__Assignment__:
All of the records below should be retyped exactly, with no pictures included.

________________________________________

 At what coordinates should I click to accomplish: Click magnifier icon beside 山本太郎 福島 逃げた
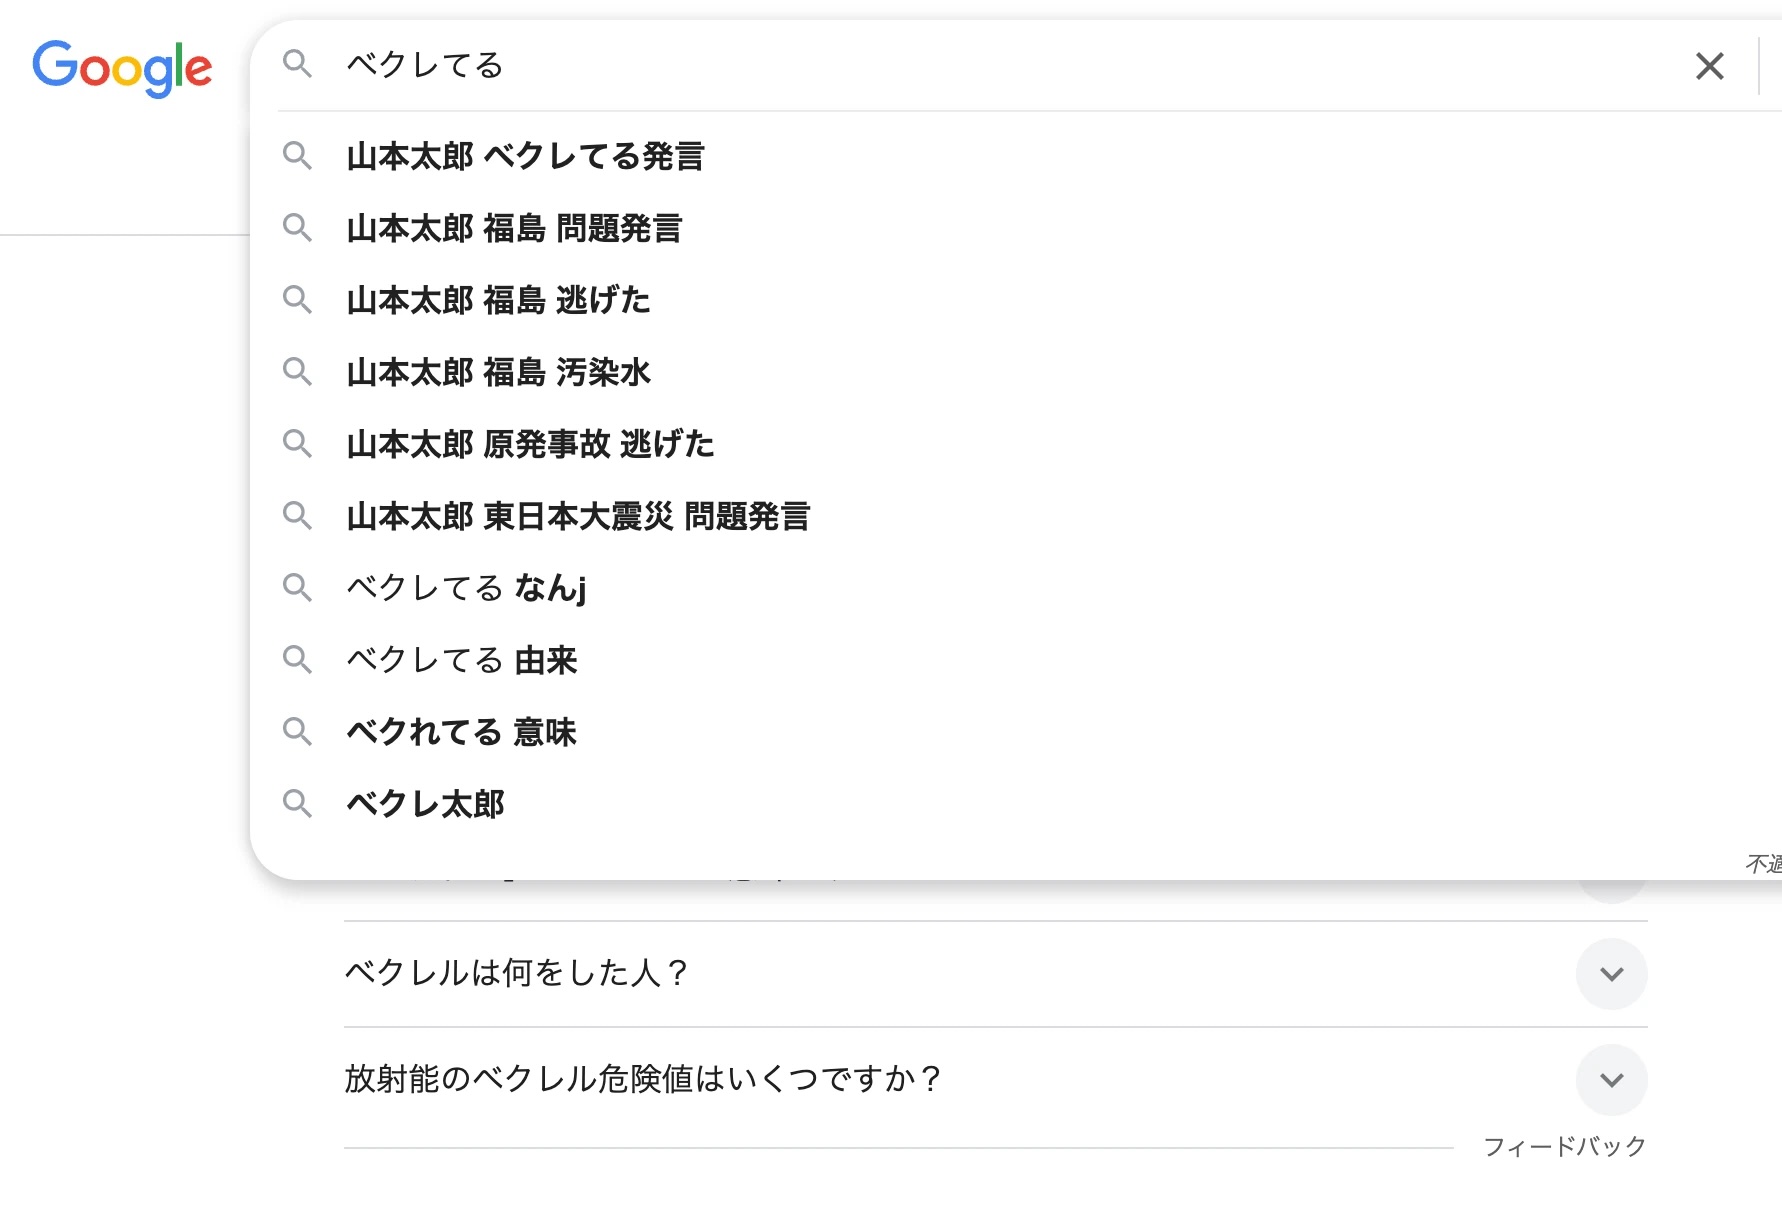coord(297,300)
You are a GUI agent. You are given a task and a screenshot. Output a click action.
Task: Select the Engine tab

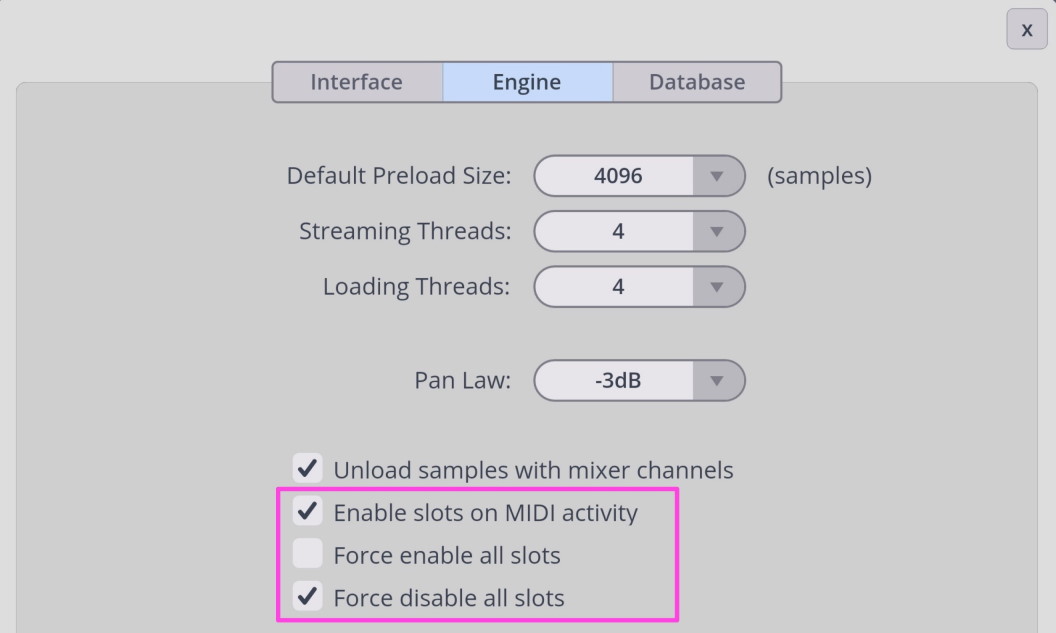tap(527, 82)
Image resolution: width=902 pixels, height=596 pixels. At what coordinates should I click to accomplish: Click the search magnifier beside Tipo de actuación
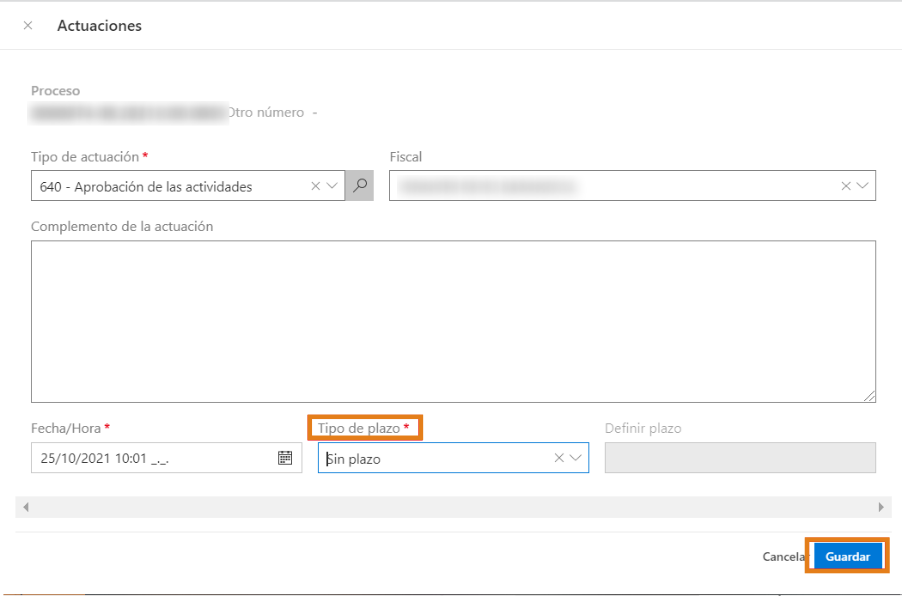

________________________________________

__Exercise solution__:
 At what coordinates should I click to accomplish: Click magnifier icon beside 山本太郎 福島 逃げた
coord(297,300)
You are a GUI agent. You are given a task and a screenshot. Output a click action.
Task: Select the Engine tab

tap(527, 82)
Image resolution: width=902 pixels, height=596 pixels. At what coordinates should I click to accomplish: Click the search magnifier beside Tipo de actuación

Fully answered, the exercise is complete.